Os críticos afirmam que esse processo é tendencioso em favor das empresas e das partes interessadas governamentais; uma opinião compartilhada pelas comunidades locais que, compreensivelmente, são reticentes em aceitar uma alteração maciça em sua paisagem local. As partes interessadas mais recalcitrantes são as comunidades indígenas que habitam a paisagem do projeto há décadas, séculos ou há muito mais tempo.

Os grupos indígenas sabem, por experiência própria, que os benefícios da extração mineral são de curto prazo e que os danos serão permanentes. Também sabem que a maior parte dos recursos econômicos, inclusive a receita de royalties e impostos, fluirá para governos locais e regionais que raramente são controlados por sua comunidade. No passado recente, eles foram totalmente despojados de suas terras, seja por terem sido deslocados da própria concessão mineral ou por uma enxurrada de imigrantes que foram atraídos por programas governamentais para se estabelecerem nas terras adjacentes à mina (por exemplo, em Parauapebas, Pará, Brasil) ou ao longo das estradas de acesso construídas para atender aos campos de petróleo (por exemplo, em Succumbios, Equador).

Os grupos indígenas tornaram-se adeptos da defesa de seus direitos.
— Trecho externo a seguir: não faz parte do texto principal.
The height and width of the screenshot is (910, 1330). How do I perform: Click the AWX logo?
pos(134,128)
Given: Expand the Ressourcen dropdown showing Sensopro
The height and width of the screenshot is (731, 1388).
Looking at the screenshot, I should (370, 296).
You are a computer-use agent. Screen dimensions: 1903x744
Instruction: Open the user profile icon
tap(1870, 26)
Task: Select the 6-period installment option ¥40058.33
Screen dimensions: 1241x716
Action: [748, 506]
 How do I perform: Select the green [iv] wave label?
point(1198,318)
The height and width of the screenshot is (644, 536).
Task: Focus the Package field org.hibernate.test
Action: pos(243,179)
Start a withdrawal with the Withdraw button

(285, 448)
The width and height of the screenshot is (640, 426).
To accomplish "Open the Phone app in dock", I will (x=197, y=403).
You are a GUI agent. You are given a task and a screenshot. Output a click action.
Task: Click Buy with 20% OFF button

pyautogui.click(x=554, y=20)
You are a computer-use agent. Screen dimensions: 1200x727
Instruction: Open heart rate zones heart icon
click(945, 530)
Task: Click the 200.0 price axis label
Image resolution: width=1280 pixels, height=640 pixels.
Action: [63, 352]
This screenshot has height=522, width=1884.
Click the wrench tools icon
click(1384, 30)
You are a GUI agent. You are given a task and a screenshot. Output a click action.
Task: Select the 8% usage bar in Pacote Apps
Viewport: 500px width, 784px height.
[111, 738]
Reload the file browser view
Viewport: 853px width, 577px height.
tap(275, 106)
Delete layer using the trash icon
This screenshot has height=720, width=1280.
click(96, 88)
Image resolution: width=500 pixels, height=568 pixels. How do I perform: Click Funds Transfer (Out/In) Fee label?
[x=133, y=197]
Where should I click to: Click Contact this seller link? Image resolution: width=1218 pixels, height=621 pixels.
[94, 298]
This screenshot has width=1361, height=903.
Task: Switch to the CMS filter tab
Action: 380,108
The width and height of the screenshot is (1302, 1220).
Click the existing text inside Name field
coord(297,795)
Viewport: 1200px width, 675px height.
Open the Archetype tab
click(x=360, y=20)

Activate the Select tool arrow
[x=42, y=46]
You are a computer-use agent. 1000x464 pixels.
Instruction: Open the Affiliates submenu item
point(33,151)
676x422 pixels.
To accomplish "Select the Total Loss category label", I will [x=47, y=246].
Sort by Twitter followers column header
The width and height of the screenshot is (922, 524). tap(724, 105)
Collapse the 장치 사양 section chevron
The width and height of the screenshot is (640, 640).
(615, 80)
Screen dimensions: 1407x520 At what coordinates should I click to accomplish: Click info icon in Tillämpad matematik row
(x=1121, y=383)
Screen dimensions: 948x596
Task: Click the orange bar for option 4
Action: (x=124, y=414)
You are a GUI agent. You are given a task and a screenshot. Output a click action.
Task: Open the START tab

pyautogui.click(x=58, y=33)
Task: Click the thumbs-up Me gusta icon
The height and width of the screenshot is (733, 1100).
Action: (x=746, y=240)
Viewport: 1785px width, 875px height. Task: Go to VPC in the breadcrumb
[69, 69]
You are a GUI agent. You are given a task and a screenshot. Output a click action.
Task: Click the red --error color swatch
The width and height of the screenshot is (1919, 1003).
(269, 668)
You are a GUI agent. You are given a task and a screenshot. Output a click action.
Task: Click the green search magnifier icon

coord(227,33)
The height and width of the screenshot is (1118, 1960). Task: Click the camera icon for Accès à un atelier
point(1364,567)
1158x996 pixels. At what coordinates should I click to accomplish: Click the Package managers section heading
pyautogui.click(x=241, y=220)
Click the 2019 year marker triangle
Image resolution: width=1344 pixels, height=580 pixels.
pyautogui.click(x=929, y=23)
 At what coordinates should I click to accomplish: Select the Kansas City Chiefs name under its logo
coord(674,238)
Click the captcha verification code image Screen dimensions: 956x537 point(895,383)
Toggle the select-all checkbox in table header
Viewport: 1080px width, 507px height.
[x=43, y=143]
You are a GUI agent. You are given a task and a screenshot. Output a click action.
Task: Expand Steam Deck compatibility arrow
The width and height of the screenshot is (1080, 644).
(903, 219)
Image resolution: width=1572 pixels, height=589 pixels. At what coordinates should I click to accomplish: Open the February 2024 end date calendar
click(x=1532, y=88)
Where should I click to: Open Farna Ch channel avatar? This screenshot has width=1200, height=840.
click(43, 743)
Por sorte, eles possuem uma arma jurídica extremamente poderosa chamada “Consentimento Livre, Prévio e Informado”. Conhecido pela sigla FPIC, esse princípio está consagrado em um tratado internacional que obriga os governos e as empresas a se reunirem com as comunidades afetadas e explicar, em linguagem acessível, as dimensões do desenvolvimento proposto. O projeto só pode prosseguir se conseguem o consentimento para sua execução. Como o tratado foi ratificado pelas legislaturas nacionais, seus elementos são aplicáveis de acordo com os códigos civis, administrativos e penais da nação signatária. Essencialmente, as comunidades indígenas obtiveram poder de vetar de fato o desenvolvimento de qualquer recurso mineral localizado abaixo ou adjacente às suas terras territoriais.